Source document:
# # # # #
- Reign: 1080–1107
- Predecessor: Harshavarman III
- Successor: Dharanindravarman I Mahidhara Nripatindravarman Yasodhara
- Died: 1107
- Spouse: Vijayendralakshmi

Posthumous name
- Paramakaivalyapada
- House: Mahidharapura
- Dynasty: Varman
- Father: Hiranyavarman
- Mother: Hiranyalakshmi

= Jayavarman VI =

Jayavarman VI (ជ័យវរ្ម័នទី៦) was king of the Khmer Empire from about 1080 to 1107 AD.

== History ==
During the reigns of Udayadityavarman II and Harshavarman III there were some internal rebellions and an unsuccessful war with Champa. Maybe the last one continued to reign in Angkor during a revolt which finally brought to power the following official King, Jayavarman VI, probably a vassal prince.
# # # # #
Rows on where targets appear
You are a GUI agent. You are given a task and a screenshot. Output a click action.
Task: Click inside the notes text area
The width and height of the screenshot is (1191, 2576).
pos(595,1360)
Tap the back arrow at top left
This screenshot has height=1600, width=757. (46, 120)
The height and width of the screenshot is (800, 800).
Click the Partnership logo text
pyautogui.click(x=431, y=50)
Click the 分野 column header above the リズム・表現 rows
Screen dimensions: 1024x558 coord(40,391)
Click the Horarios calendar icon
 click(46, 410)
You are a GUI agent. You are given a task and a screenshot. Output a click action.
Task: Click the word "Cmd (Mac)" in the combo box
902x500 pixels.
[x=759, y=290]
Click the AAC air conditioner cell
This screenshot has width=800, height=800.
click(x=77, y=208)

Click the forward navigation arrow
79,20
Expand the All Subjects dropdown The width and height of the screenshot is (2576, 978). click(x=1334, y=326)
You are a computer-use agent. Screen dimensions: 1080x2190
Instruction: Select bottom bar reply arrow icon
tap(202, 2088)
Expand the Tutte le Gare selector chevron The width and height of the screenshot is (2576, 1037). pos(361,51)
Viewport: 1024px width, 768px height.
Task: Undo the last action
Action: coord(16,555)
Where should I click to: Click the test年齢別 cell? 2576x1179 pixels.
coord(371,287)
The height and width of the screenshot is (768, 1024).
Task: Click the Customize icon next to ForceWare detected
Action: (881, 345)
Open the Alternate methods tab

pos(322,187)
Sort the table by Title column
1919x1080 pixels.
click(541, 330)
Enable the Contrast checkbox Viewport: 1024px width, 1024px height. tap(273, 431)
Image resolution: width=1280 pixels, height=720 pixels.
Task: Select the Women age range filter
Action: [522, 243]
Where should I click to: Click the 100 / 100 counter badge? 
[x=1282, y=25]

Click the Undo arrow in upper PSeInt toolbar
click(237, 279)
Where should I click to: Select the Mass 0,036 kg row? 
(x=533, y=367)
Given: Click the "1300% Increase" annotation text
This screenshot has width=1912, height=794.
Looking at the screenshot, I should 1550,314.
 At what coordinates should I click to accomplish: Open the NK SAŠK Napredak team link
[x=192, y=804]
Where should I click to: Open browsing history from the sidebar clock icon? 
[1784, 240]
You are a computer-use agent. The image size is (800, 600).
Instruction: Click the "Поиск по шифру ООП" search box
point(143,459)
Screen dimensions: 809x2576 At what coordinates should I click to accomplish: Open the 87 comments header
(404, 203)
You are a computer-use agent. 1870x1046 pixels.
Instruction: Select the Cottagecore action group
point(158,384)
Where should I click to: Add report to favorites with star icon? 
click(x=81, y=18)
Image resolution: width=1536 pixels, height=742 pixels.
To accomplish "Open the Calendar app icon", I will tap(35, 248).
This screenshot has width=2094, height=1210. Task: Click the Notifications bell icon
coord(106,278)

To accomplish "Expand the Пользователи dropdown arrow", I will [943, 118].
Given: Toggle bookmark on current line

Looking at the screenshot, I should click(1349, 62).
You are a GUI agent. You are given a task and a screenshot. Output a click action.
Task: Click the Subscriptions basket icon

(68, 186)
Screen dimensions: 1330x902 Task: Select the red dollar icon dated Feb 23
# # # # #
Set task:
Resume the article on Jayavarman VI after its last sentence and write the next few sentences of its history. None of these rows matter for the work here.

Task response:
Coming from the Phimai area of the Mun River valley, in what is now Nakhon Ratchasima province in Thailand, he appears as a usurper and the founder of a new dynasty, the Mahidharapura, from the name of his family's ancestral home. In inscriptions at the beginning of his reign, he claimed to be a descendant of the mythical couple of prince Sage Kambu Swayambhuva and his sister (and wife) Mera, rather than having real ancestors of royal lineage.

Jayavarman VI was probably engaged for several years in strife against those who remained loyal to the legitimate line of Harshavarman III and his heir Nripatindravarman which may have reigned in Angkor until 1113.

However, he is generally given credit for the construction of Phimai temple. He was succeeded by his elder brother, Dharanindravarman I, and received as posthumous name Paramakaivalyapada.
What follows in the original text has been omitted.